Labour is claiming to have won two important concessions in Smith’s last-minute haggling, that Westminster will still decide personal tax allowance rates and (touch wood) that there will not be two classes of MPs at Westminster – as David Cameron rashly suggested the morning after the 55:45 vote on 18 September. With goodwill we can manage all this without breaking up Britain to the alarm of most British people in all four home countries, though not to Mr Putin.
But it will require steady heads and goodwill, all currently in short supply. The Times’s page one headline on Thursday is “Fears of a federal UK as Scots get new powers” which neatly sums up metropolitan parochialism.

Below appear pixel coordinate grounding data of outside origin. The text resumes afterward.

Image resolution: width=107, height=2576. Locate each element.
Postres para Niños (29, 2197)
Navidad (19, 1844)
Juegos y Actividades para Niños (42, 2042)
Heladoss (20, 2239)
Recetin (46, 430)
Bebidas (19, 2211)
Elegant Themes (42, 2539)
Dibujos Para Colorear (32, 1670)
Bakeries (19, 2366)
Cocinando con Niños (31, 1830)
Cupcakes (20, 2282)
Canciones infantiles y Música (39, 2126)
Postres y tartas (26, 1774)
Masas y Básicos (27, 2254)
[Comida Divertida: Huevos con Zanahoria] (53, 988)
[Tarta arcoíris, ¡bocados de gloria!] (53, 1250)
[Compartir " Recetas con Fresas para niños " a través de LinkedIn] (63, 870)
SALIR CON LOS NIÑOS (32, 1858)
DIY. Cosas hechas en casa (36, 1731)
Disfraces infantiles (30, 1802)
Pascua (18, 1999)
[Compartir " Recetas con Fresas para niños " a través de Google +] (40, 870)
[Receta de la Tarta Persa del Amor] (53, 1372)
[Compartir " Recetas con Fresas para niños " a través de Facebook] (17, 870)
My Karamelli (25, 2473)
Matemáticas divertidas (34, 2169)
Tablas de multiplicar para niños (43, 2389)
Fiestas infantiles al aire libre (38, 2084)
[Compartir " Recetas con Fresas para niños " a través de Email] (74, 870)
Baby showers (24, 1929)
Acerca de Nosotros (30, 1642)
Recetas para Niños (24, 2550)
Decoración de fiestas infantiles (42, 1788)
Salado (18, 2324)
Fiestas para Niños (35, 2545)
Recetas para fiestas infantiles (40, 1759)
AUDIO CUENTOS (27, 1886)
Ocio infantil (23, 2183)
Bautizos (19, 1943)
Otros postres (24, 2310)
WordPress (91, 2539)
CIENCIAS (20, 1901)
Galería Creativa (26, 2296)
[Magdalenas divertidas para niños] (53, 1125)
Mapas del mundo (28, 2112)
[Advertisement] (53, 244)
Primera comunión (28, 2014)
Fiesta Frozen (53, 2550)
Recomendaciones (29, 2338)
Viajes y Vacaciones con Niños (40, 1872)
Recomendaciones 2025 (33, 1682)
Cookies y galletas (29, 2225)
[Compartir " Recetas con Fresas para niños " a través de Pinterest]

London has been dominant since Roman times, but it can’t be said too often that a country where most of the people – 55m out of 64m – live in one component region (England) doesn’t federalise easy.
In Edinburgh Scotland’s new first minister, Nicola Sturgeon, who may prove a formidable operator (you can never tell with the top job), is today threatening deer-stalking large estates with the loss of business rate exemptions and other reforms to make them more socially responsive. The SNP’s record in office since 2007 has been more laird-friendly in practice – Salmond was very accommodating to Donald Trump and Crofter McMurdoch – but it’s an interesting left-populist move.
It may do good (or not), but we can expect more of the same on the tax front. No harm in that if it doesn’t damage the Scottish economy. We can all learn from each other’s initiatives – as we did from Scotland’s bold lead on the public smoking ban. But a tax bidding war would help no one: just look what damage Dublin’s “double Irish” strategy has done by stealing internet giants’ tax bases from Britain on quasi-fraudulent deals which the EU is finally nailing. No wonder corporation tax is being reserved to the UK.
And did you notice the issue of devolving abortion remains a ticking time bomb, one with sectarian overtones between Westminster and Holyrood? Lively times, thinking caps and seat belts on.